Monday, August 30, 2021

Goodbye Summer

Horticulture Hotline

  Bill Lamson-Scribner 08/30/21


Treat for mosquitoes in your yard! With the amount of rain and high tides we have had, try some Cyonara and kill the mosquito. Some products repel mosquitoes, we want to kill them. Slow them down with a growth regulator also. Scout around your yard for potential breeding sights. It is amazing how many places that collect water and a mosquito can lay an egg. Old tarps, tarps on boats, saucers under flower pots, a dent in a trash can lid, old fountain, bird bath, tires, refrigerators, old cars, magnolia leaves and even half - filled rain gauges all provide enough water to help mosquitoes breed. If you do not have time to do scout your yard, hire a professional, and they will help make your yard safe. World-wide mosquitoes are the number one killer of humans.

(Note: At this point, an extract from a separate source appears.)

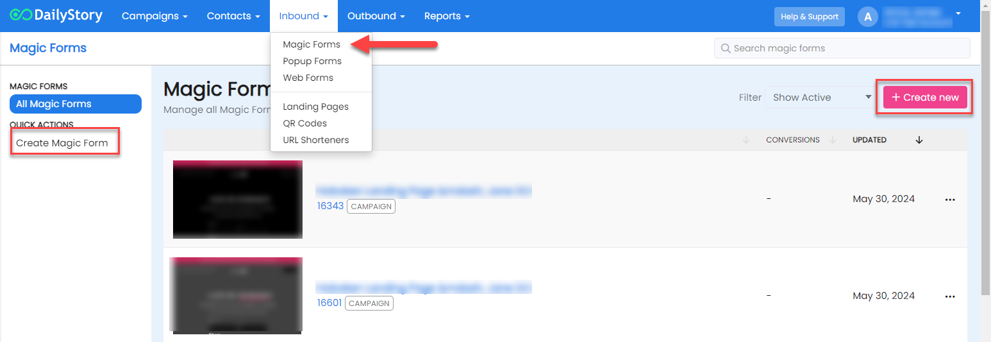991x342 pixels.
Task: Open thumbnail of form 16343
Action: [238, 200]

We are in the heart of hurricane season. Get a professional to inspect your trees. Watch out for what is known in the industry as “widow makers” – those dead limbs hanging from a tree. It is the perfect time to feed trees and shrubs also.

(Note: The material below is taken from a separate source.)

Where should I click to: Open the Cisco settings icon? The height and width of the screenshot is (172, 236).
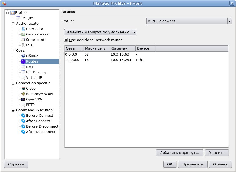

Large Patch fungus is about to raise its ugly head again in the Lowcountry. The night time temperatures are going to be in the high 60’s to low 70’s. You should apply fungicides before you get the disease and prevent the disease. The daylight hours are decreasing, making the grass more susceptible to the disease. Water only as needed and apply Strobe or T-Methyl fungicide. 


If you have any bushes or trees that need to be transplanted, you can begin to root prune them.  Ideally if you transplant a tree you would have a ball that is 12 inches for each inch in diameter of the tree (i.e. 3 inch tree would be 18 inches on either side of the tree).  Take a shovel and dig straight down without prying and just sever the roots of the tree.  Depending on the size of the tree, whether it was planted or a volunteer seedling, how long it has been in the ground, and whether it is in a group of other plants, will dictate how big of a root ball you will be able to dig. Add some SeaHume and Superthrive to the area to encourage new roots.  Root prune now and for the next few months for transplanting in November-January.

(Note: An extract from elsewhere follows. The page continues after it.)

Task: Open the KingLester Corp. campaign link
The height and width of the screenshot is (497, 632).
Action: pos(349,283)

The change in weather will also bring on the winter annual weeds.  Hopefully by now, you have put out preemergents in your lawn as well as your beds. If you have had Florida Betony in the past, consider using a preemergent that contains Dimension. I have already seen Florida Betony emerging so act quickly if it is a weed you fight. Many of our customers have noticed a decrease in Florida Betony in lawns that they have used Dimension in late August and again in October. Over twenty years ago, I put out some test plots for Dow AgroSciences, and I saw about an 85% reduction in Florida Betony the first year! Dow AgroSciences did not add Florida Betony to the label because of the costs of dealing with the EPA; however, I say, “try it you‘ll like it!”


Watch out for mole crickets, fall army worms and sod web worms in your turf.  Mole crickets have just

developed their wings and are beginning their fall flights, which means they will be up near the surface tunneling (damaging) your grass. I have had several calls about severe mole cricket damage and observed major damage.  Sod web worms and fall army worms can eat a huge amount of grass in a short period of time.  Look for moths as you walk around your lawn in the evening.  These moths will come up from the ground, fly erratically for a few feet, then land almost like a quail.  Treat with Lebanon Insect Control or Cyonara and you will take care of both of these guys as well as fire ants and many other insects. 


Always read, follow and understand the product label before applying any products.